Pilotprojekt Advanced Stroke Analysis Platform (ASAP)
ASAP ist das Pilotprojekt in der realen, klinischen Umgebung in einer Kooperation des Inselspitals, Universitätsspital Bern, der Universität Bern und des CHUV in Lausanne mit dem Implementationspartner Siemens Healthineers Schweiz. Bisher existierte keine klinisch etablierte KI-Anwendung zur Prognosestellung für Strokepatientinnen und -patienten. Prognosen wurden in der Praxis aufgrund relativ ungenauer Daten auf der Basis sogenannter Volumendiffusions- bzw. Perfusionskarten erstellt. Deren Ungenauigkeit ergibt sich aus dem sehr hohen Zeitdruck bei Stroke und aus der Fehleranfälligkeit automatisierter Bildinterpretationsmethoden. Die Bestrebung im Projekt ASAP geht nun dahin, Prognosen direkt mittels KI, die auf MRT-Bildern trainiert wurde, zu erstellen. Dazu müssen genügend Daten aus der Akutphase wie auch aus mittel- und langfristigen Ergebnissen vorhanden sein. Prof. Roland Wiest und Richard McKinley erklären: «Wir schlagen vor, Deep-Learning-Modelle zu erstellen, die das Bildgebungsergebnis, also das endgültige Ausmass der Läsion und das klinische Ergebnis (mRS-Score) eines Patienten nach einem akuten Schlaganfall unter Verwendung von Verbundlernen vorhersagen. Insbesondere werden unsere Modelle alle verfügbaren Bildgebungsverfahren nutzen und präzise klinische Zeitpunkte umfassen, die routinemässig aufgezeichnet werden. So soll die Abschätzung der Prognose und die Erholung nach einem Schlaganfall dramatisch verbessert werden.» Das Projekt ASAP wird im 1. Quartal 2021 gestartet. Resultate sind per Ende 2023 zu erwarten. Der Implementationspartner dieses Projektes ist Siemens Healthineers Schweiz mit dem MRI-Innovationshub an der EPFL in Lausanne. Das Projekt wird finanziell unterstützt durch Innosuisse, der Schweizerischen Agentur für Innovationsförderung.

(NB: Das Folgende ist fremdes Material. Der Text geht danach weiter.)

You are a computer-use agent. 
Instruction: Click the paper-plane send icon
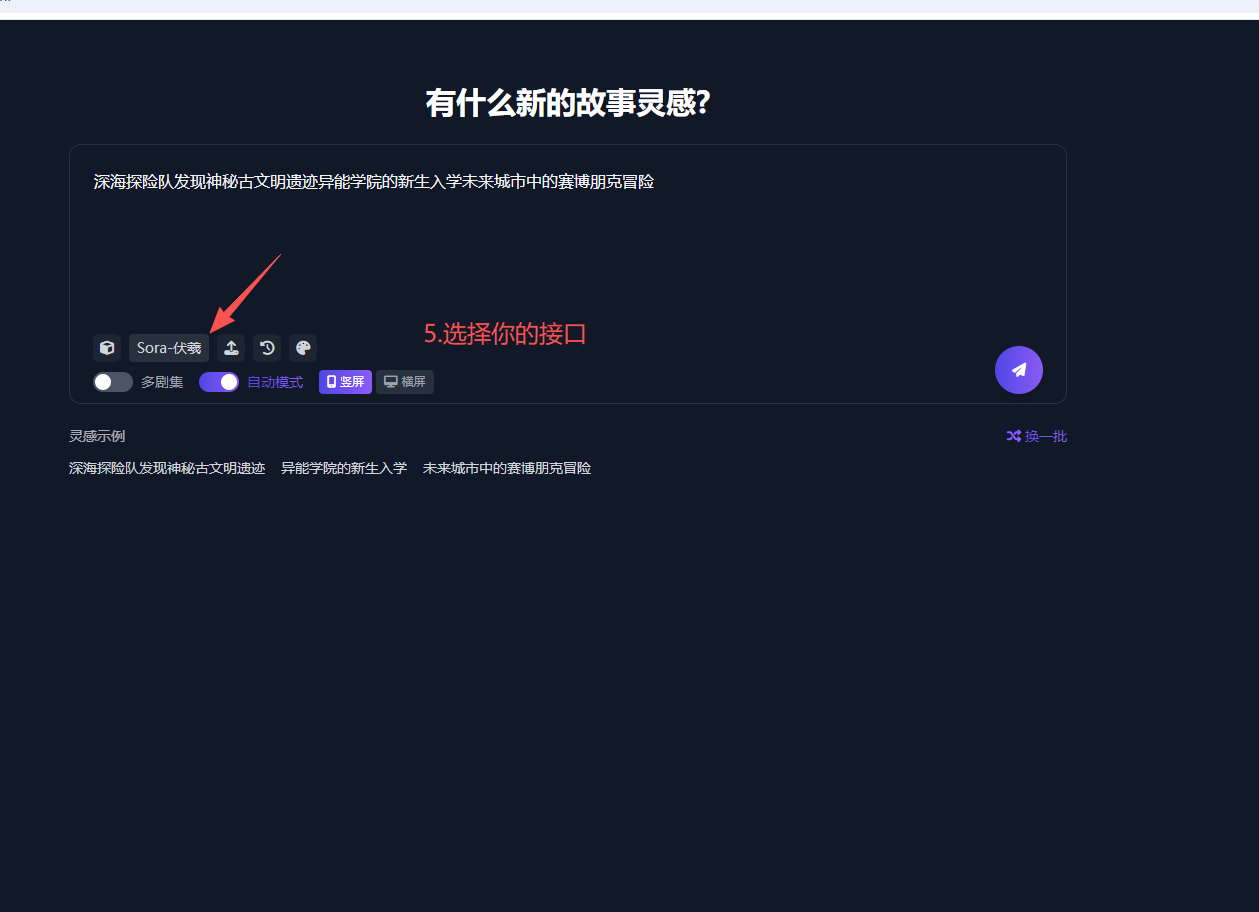point(1018,370)
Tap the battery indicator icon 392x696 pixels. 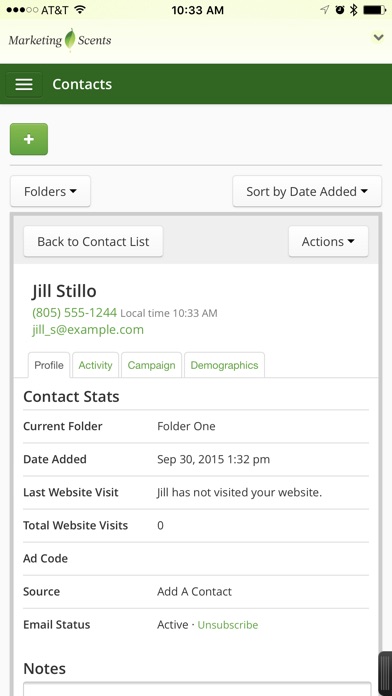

Berner Beitrag zu KI in Medizin
Die Verwendung von Verbundlernen in der Medizin ist nicht auf Herz-Gefässerkrankungen beschränkt. In der Neurologie, zum Beispiel bei der komplexen Diagnose von Covid-19 induzierten Komplikationen des Gehirns, oder in der Onkologie öffnen sich weite Felder für die Methodik und ihre Weiterentwicklung.
Der Medizinalstandort Bern bietet für die Entwicklung und Anwendung des Verbundlernens ein ideales Umfeld. Zum einen kann sich die Forschung in der Insel Gruppe auf ein grosses Zentrum abstützen, an dem höchste Fachkompetenz abrufbar ist und wo die personelle Vernetzung mit führenden Zentren weltweit bereits eingespielt ist. Zudem wird die KI-Forschung durch das neu gegründete Center for Artificial Intelligence in Medicine (CAIM) gestärkt, das offiziell am 19. März 2021 eröffnet wird.